- QUOTED PASSAGE
========================

In [1]:
import tensorflow as tf
from transformers import TFAutoModel, AutoTokenizer
from datasets import load_dataset
from utils_emotiontraining import *

Device set to use mps


In [2]:
model = TFAutoModel.from_pretrained("distilroberta-base")
tokenizer = AutoTokenizer.from_pretrained("distilroberta-base")
emotion_dataset = load_dataset("jellyshroom/go_emotions_augmented")


Some weights of the PyTorch model were not used when initializing the TF 2.0 model TFRobertaModel: ['lm_head.layer_norm.weight', 'lm_head.dense.bias', 'lm_head.layer_norm.bias', 'lm_head.dense.weight', 'lm_head.bias']
- This IS expected if you are initializing TFRobertaModel from a PyTorch model trained on another task or with another architecture (e.g. initializing a TFBertForSequenceClassification model from a BertForPreTraining model).
- This IS NOT expected if you are initializing TFRobertaModel from a PyTorch model that you expect to be exactly identical (e.g. initializing a TFBertForSequenceClassification model from a BertForSequenceClassification model).
All the weights of TFRobertaModel were initialized from the PyTorch model.
If your task is similar to the task the model of the checkpoint was trained on, you can already use TFRobertaModel for predictions without further training.

========================

- DATA PROVIDED

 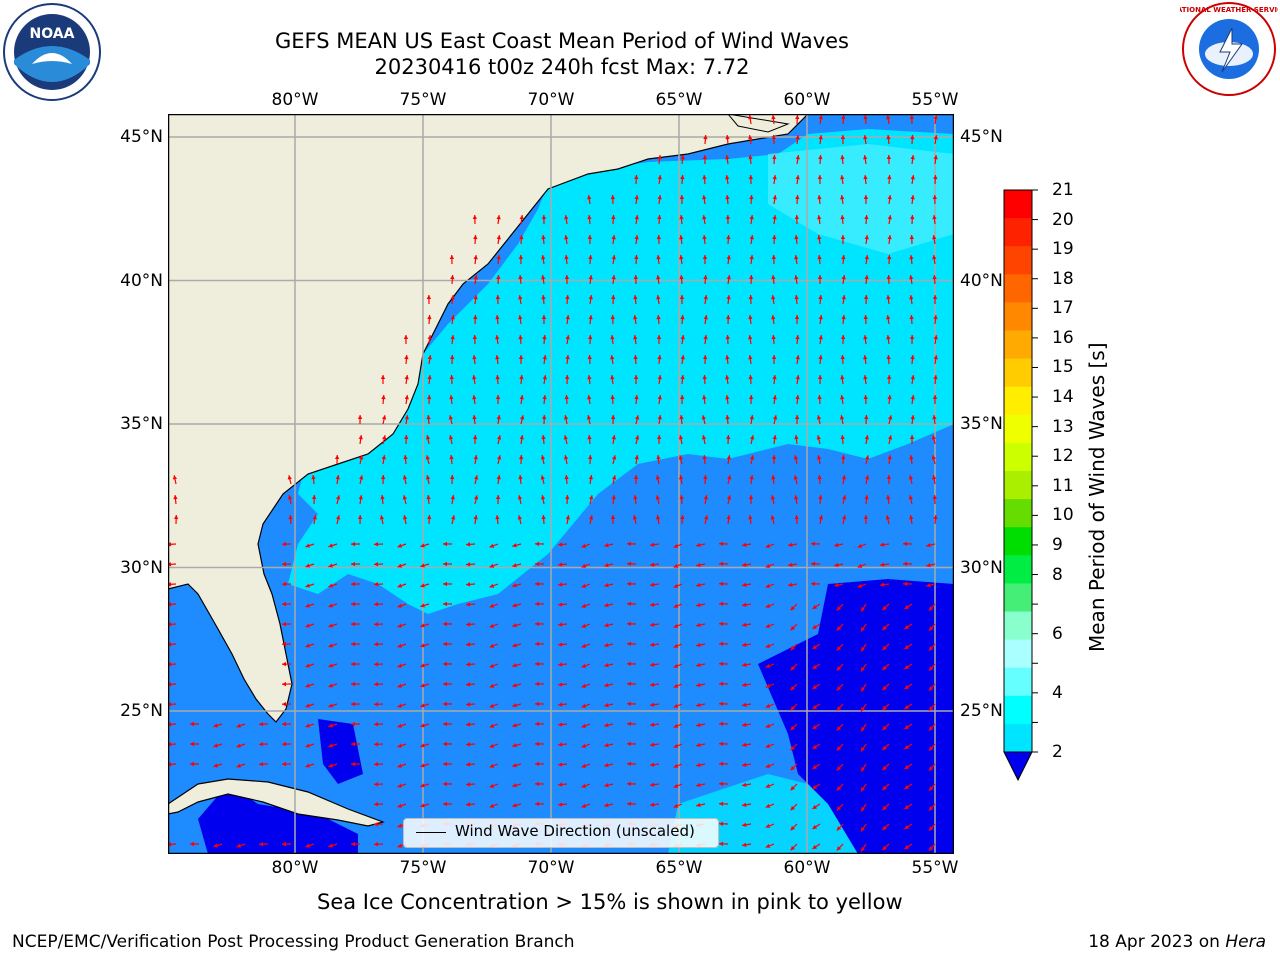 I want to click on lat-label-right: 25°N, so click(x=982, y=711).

========================

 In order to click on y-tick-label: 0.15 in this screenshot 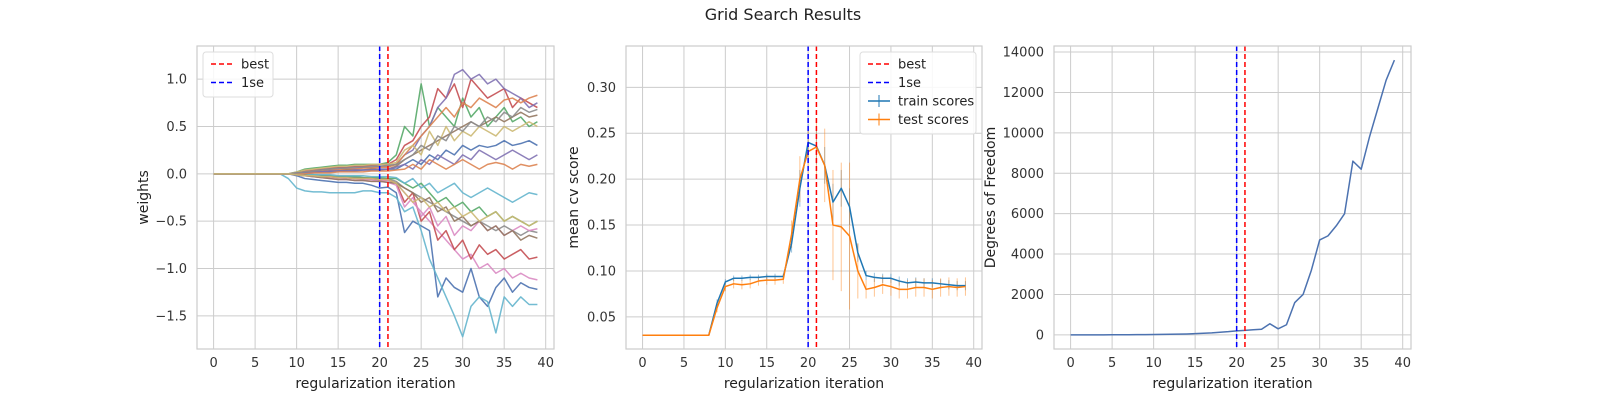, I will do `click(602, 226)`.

========================

- WHAT THIS EXERCISE ASKS
a) Please condense the notebook's paragraph beginning "Some weights of the PyTorch model" into a short bulleted list that keeps its main facts.
b) Print the part of the notebook starting at "Some weights of" and ending at "a BertForPreTraining model).".

- OUTPUTS BY TASK
a)
- Loading TFRobertaModel from the PyTorch model left five weights unused: lm_head.layer_norm.weight, lm_head.dense.bias, lm_head.layer_norm.bias, lm_head.dense.weight and lm_head.bias.
- This is expected if the PyTorch model was trained on another task or with another architecture.
- It is not expected if the PyTorch model should be exactly identical.
- All of TFRobertaModel's weights were initialized from the PyTorch model.
- For a task similar to the checkpoint's training task, TFRobertaModel can make predictions without further training.

b)
Some weights of the PyTorch model were not used when initializing the TF 2.0 model TFRobertaModel: ['lm_head.layer_norm.weight', 'lm_head.dense.bias', 'lm_head.layer_norm.bias', 'lm_head.dense.weight', 'lm_head.bias']
- This IS expected if you are initializing TFRobertaModel from a PyTorch model trained on another task or with another architecture (e.g. initializing a TFBertForSequenceClassification model from a BertForPreTraining model).